'''
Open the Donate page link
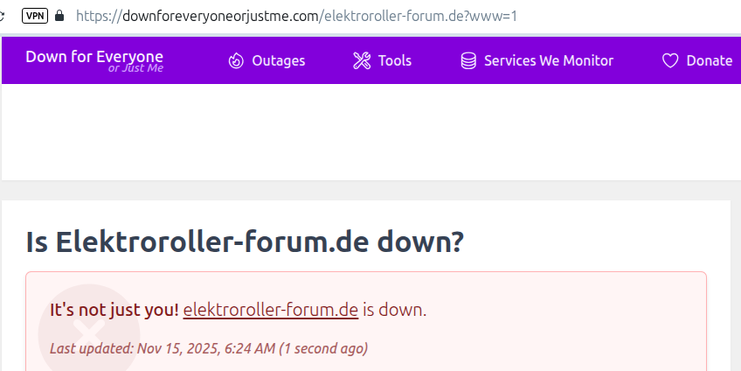Screen dimensions: 741x371 click(709, 60)
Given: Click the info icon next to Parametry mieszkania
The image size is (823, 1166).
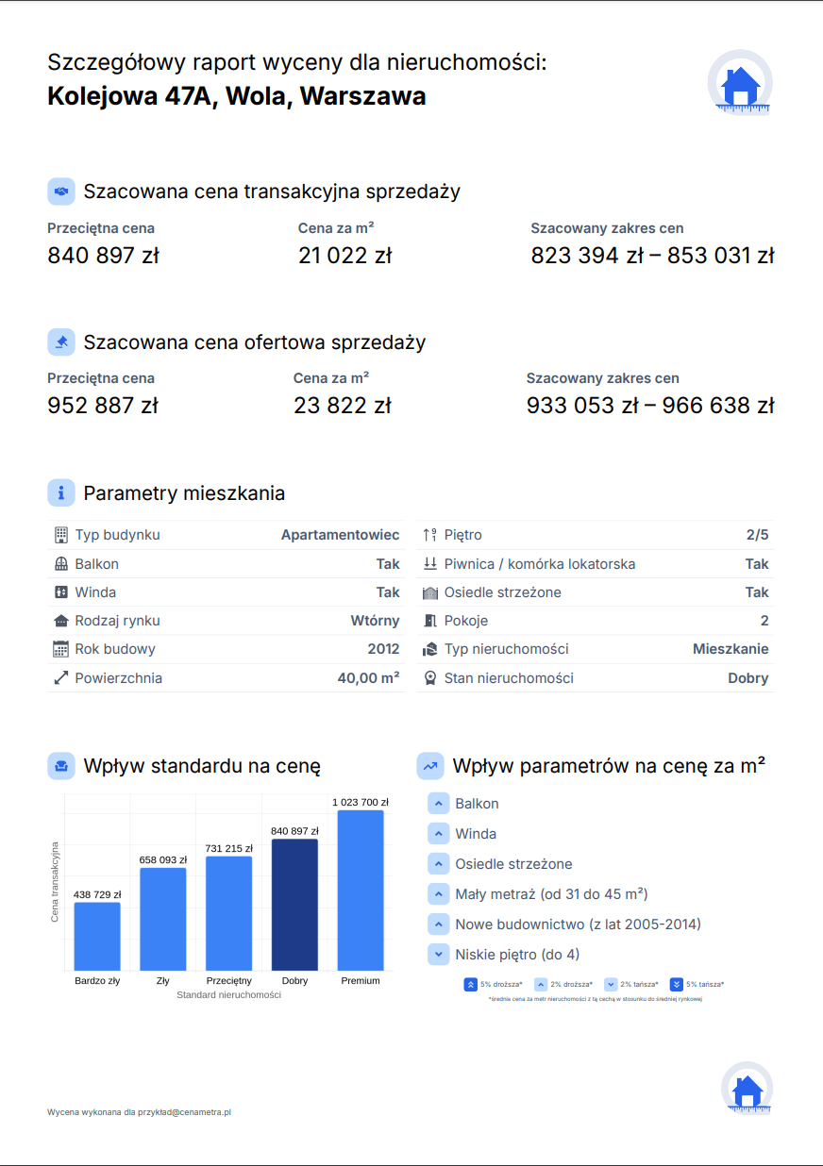Looking at the screenshot, I should [61, 492].
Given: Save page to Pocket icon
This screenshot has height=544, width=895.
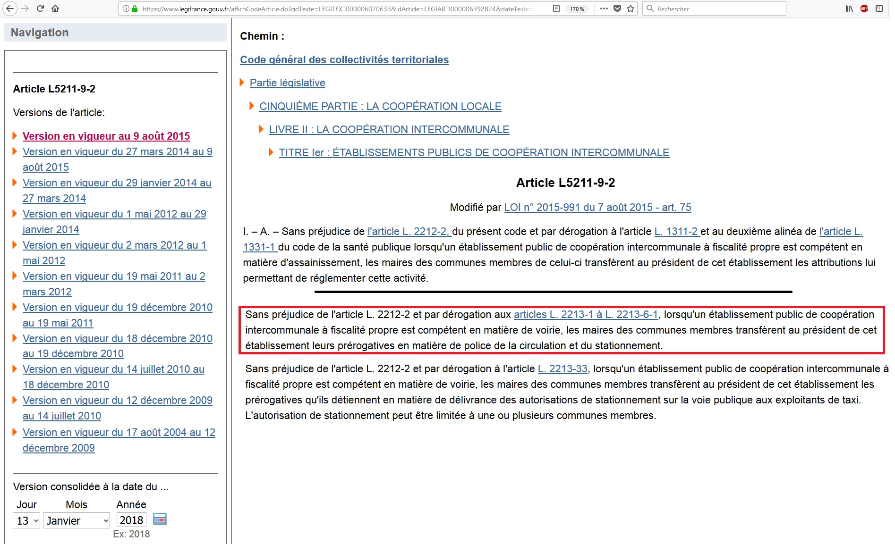Looking at the screenshot, I should pyautogui.click(x=617, y=8).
'''
▶ [What is needed]: The answer consists of the lines from the one holding "The image size is (823, 1166)." to the end of the records, inclusive, restated exactly and without pictures.

▶ [Answer]:
The image size is (823, 1166).
Looking at the screenshot, I should [61, 492].
Given: Save page to Pocket icon
This screenshot has height=544, width=895.
Looking at the screenshot, I should pyautogui.click(x=617, y=8).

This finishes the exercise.